* ВАШЕ ЗАДАНИЕ *
Какой ширины, согласно отрывку о письмах из тюрьмы, были желтые полосы, которыми тюремная цензура перечеркивала письма?

* ОТРЫВОК СО СТРАНИЦЫ *
Когда, зная все, что приходилось вынести большевикам в царских тюрьмах, берешь в руки ставшее от времени ветхим письмо из тюрьмы, перечеркнутое накрест желтыми полосами шириною в два сантиметра, — это делала тюремная цензура, чтоб проверить, не вписано ли в письмо что-нибудь «химией», — невольно ждешь, что тебе предстоит прочесть нечто тяжелое и страшное.
«За меня не беспокойтесь, — пишет на волю родным Аркадий Федорович Иванов, арестованный, когда он, молодой студент, вступил в партию большевиков. — Во мне растет и ширится огромная внутренняя жизнь. Каждый час моего пребывания в каземате заполнен каким-то интересным и полезным делом. Сплю без кошмаров и баланду поглощаю с отменным аппетитом».
И такие письма не исключение. Они — правило.
Но, может быть, тон их продиктован желанием успокоить родных и друзей?
Было и это. Но главное — другое.
Главное — то мироощущение, которое владело истинным революционером.

(Записи из источника данных)
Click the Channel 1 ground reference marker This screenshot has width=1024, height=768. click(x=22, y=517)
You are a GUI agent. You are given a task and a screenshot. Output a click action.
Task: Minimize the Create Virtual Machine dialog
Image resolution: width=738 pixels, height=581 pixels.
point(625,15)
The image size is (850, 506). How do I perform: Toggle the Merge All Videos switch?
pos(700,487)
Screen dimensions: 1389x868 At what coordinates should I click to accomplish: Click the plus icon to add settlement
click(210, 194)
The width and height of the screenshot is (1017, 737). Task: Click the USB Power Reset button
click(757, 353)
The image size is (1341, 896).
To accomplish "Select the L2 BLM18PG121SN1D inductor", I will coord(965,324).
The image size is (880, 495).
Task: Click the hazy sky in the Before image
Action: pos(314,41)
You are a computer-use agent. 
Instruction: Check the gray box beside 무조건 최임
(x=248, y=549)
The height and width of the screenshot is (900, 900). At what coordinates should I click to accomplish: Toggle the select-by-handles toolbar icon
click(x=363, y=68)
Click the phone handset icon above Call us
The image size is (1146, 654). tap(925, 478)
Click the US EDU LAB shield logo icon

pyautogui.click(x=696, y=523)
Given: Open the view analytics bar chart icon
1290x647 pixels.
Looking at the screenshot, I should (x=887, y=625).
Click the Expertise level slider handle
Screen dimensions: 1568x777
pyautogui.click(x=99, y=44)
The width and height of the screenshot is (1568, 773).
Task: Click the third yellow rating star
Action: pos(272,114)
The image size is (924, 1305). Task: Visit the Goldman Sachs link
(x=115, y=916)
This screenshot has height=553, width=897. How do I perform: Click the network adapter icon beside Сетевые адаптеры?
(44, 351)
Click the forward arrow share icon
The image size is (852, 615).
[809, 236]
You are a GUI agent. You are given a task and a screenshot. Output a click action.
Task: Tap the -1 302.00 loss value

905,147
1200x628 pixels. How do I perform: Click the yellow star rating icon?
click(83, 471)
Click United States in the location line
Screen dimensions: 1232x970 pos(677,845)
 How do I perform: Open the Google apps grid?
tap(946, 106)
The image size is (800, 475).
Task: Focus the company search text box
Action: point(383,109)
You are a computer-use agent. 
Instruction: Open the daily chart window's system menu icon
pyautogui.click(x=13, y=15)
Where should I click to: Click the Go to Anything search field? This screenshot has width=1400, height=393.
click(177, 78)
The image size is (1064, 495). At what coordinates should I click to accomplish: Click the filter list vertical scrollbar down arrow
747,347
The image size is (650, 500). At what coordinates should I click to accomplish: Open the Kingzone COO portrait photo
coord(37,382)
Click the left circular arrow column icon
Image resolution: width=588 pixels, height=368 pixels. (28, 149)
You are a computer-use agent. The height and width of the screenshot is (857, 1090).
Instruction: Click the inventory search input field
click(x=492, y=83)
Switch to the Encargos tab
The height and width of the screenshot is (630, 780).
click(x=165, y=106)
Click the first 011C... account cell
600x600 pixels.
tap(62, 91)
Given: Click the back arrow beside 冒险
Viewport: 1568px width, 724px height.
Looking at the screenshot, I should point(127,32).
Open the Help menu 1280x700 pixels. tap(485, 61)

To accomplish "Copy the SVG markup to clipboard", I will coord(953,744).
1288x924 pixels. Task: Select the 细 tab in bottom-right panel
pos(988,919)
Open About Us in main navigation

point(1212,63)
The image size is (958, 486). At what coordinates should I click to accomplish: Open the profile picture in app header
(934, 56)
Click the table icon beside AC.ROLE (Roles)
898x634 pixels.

* ПОЛЕ ОТВЕТА *
Шириной в два сантиметра.